Stalkerware market faces rare federal penalty

24 October 2019 5:48pm
digital stalker

24 October 2019. By Dave Perera.

A stalkerware app developer received a rare federal rebuke today at the hands of the US Federal Trade Commission. Companies behind mobile trackers almost never face penalties despite their high rate of usage by abusers, a state of affairs that may be slow to change even after today’s action by the consumer protection agency.

The FTC barred developer Retina-X Studios and owner James Johns from selling three stalking apps “absent reasonable steps to ensure that the app is being used for legitimate purposes.” The company's three apps, MobileSpy, PhoneSheriff and TeenShield, haven't been available to customers to since April 2018.

The case should be taken as a warning to the spyware industry at large, FTC officials say. “You cannot turn a blind eye” to how users deploy spyware, Democratic Commissioner Rebecca Slaughter told reporters this morning. “If you suspect someone wants to use your product for illegitimate purposes, don’t sell the subscription.”

FTC officials nonetheless acknowledged several times the loophole that lets most spyware app developers evade punishment for selling their wares to abusive partners and stalkers: “legitimate purposes.”

In a statement touting the action, Andrew Smith, director of the FTC’s Bureau of Consumer Protection, repeated the loophole: “Although there may be 'legitimate reasons' to track a phone, these apps were designed to run surreptitiously in the background and are uniquely suited to illegal and dangerous uses,” he said.
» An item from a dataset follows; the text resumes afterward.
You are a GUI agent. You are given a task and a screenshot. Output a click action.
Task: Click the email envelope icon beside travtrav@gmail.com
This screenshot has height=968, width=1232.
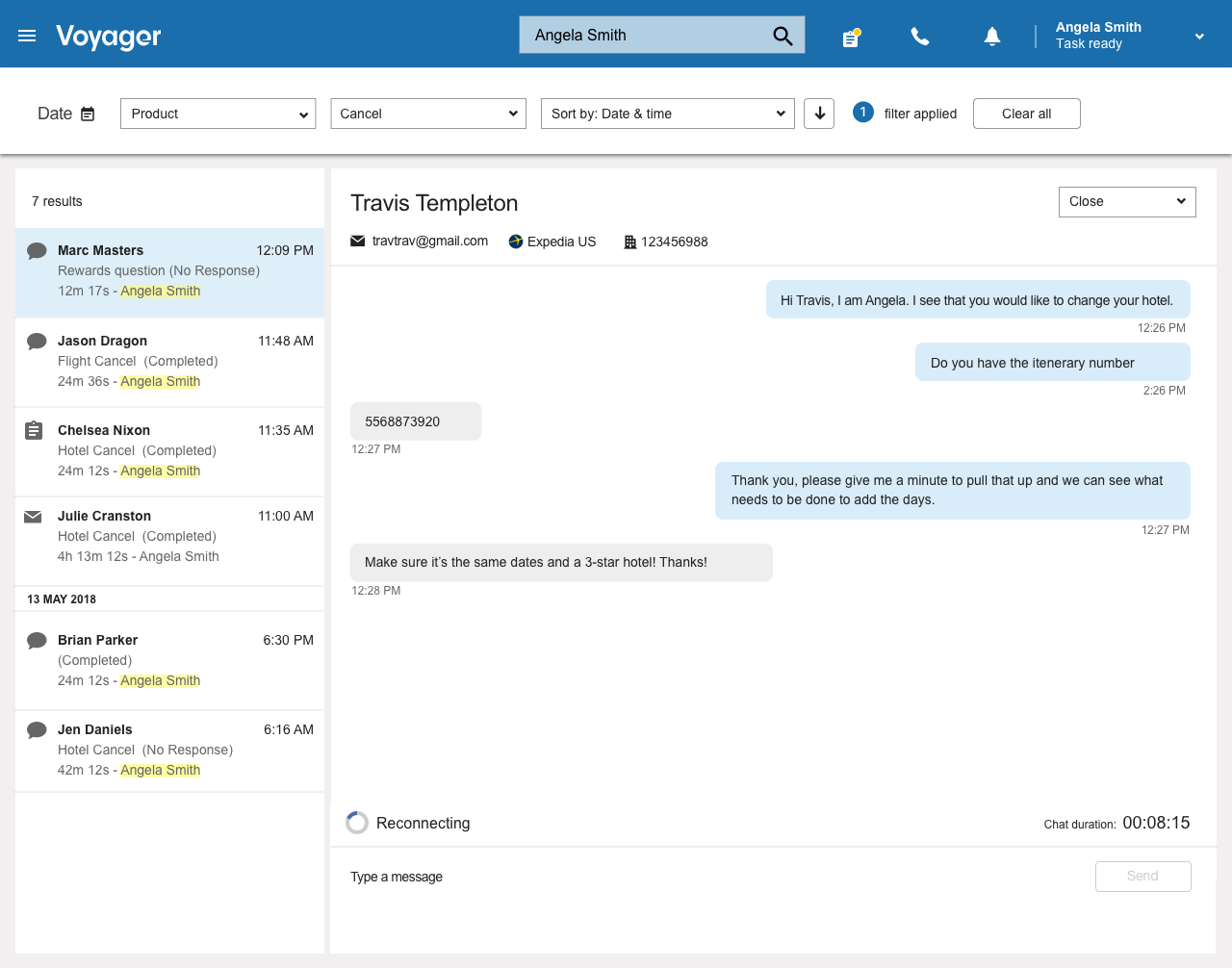click(358, 242)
Once secretly installed on a device, so-called stalkerware allows a perpetrator to turn on a victim’s camera, track location and eavesdrop on text messages and calls. Survey data suggests a majority of domestic violence survivors had their location tracked through cell phones or another GPS device. Tracking via mobile app is legal in some circumstances when deployed by parents or employers.

Stalkerware app companies are careful to wrap themselves in a cloak of legitimacy. A Danish citizen’s 2014 criminal guilty plea in federal court on stalkerware charges led to an industrywide revamp, said Danielle Citron, a law professor at Boston University who researches privacy.

“They changed their ads from basically acknowledging that they’re stalker apps for disgruntled lovers. All of sudden, the advertising pitch was ‘We’re helpful to parents,’” she said.

That veneer typically stymies the Department of Justice from going after stalkerware developers, especially because federal law doesn’t prohibit surveillance tools from secretly collecting location data, Citron added. Intercepting electronic communications without consent is illegal, but federal attorneys must show enabling devices’ “principal use” is wiretapping or eavesdropping.

In all, criminal prosecutions are extremely rare.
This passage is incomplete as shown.